クモ糸遺伝子をカイコに導入・強度のあるシルクを開発。医療分野への利用にも期待

 農業生物資源研究所は8月27日、クモが糸を作る遺伝子をカイコに導入することで、天然シルクよりも1.5倍の切れにくさを持つ「クモ糸シルク」を作ることに成功したと発表した。

細くて強度があり、熱にも強い性質を利用して手術用の縫合糸や防護服への応用が期待できるとしている。

農業生物資源研究所、1.5倍切れにくいシルク・クモ糸を紡ぐカイコの実用品種化に成功
研究グループは通常のシルクを生産するカイコに、オニグモの巣の縦糸のたんぱく質の遺伝子を導入して組み換えカイコを作った。

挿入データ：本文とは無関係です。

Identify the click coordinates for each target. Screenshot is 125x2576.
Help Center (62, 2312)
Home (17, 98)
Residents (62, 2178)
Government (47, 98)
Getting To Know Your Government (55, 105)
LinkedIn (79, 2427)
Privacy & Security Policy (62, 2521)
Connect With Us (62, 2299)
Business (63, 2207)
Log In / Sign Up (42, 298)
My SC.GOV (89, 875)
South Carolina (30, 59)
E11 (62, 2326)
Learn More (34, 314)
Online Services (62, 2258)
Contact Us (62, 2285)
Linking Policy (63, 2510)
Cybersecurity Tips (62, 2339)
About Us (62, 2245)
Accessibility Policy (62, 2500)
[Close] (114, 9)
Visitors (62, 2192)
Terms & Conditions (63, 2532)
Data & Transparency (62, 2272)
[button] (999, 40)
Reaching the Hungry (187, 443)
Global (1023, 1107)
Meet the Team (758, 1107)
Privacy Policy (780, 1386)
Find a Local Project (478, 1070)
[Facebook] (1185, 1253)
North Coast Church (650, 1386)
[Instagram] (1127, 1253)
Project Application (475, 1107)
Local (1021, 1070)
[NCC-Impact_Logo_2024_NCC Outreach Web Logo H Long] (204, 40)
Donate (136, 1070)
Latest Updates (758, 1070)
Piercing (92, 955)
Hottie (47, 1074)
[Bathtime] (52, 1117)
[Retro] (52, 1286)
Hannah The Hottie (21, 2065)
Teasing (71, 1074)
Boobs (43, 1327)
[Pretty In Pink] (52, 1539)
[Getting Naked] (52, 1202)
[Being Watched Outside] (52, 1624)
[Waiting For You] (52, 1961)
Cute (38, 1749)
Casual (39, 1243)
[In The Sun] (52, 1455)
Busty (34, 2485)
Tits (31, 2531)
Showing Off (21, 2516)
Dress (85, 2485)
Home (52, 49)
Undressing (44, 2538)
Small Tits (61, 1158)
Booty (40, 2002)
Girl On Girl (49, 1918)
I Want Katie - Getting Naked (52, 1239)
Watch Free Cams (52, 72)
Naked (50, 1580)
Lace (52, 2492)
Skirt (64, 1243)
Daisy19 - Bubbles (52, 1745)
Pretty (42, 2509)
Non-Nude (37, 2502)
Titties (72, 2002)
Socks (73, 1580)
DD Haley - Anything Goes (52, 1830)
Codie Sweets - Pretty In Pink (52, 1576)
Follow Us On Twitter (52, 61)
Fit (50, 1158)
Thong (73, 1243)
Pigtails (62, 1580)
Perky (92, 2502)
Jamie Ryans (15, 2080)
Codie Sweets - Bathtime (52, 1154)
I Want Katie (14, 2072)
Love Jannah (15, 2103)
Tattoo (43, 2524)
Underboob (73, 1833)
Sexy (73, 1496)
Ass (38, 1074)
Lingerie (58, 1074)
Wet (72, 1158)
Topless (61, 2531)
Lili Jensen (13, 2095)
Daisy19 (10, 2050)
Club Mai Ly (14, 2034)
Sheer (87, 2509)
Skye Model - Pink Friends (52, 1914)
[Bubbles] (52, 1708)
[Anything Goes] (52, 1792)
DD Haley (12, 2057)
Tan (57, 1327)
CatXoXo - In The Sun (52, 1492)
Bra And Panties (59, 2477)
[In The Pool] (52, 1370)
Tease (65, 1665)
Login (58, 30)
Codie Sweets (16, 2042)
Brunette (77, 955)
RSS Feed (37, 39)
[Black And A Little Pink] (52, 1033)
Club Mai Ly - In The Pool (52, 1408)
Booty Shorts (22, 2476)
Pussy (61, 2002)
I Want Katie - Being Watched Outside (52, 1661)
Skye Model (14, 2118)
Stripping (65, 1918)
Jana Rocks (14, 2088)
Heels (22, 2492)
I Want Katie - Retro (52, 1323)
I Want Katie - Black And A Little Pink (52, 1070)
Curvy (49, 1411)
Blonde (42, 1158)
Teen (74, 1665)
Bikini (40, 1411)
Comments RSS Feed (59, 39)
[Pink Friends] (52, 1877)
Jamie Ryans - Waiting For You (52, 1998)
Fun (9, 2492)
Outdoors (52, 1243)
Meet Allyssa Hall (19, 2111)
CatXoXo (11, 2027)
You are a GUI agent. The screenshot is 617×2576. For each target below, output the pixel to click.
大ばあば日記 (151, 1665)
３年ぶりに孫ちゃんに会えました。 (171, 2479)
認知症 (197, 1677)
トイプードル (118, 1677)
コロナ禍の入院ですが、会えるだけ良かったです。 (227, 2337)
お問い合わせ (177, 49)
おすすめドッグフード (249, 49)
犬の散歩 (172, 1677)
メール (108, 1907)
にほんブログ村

遺伝子組み換えカイコが作った繭から取った糸は、オニグモの縦糸のたんぱく質を約1%含んでいる。天然シルクより1.5倍以上切れにくく、アメリカジョロウグモの縦糸に匹敵する強度だった。

この生糸から不要なたんぱく質を取り除いたところ、光沢や柔らかな風合いはシルクと同じで、機械で編んだり織ったりできた。微生物でクモの糸のたんぱく質を作る試みもあるが、繊維にする工夫の必要がある。カイコに作らせれば、そのまま繊維として使える。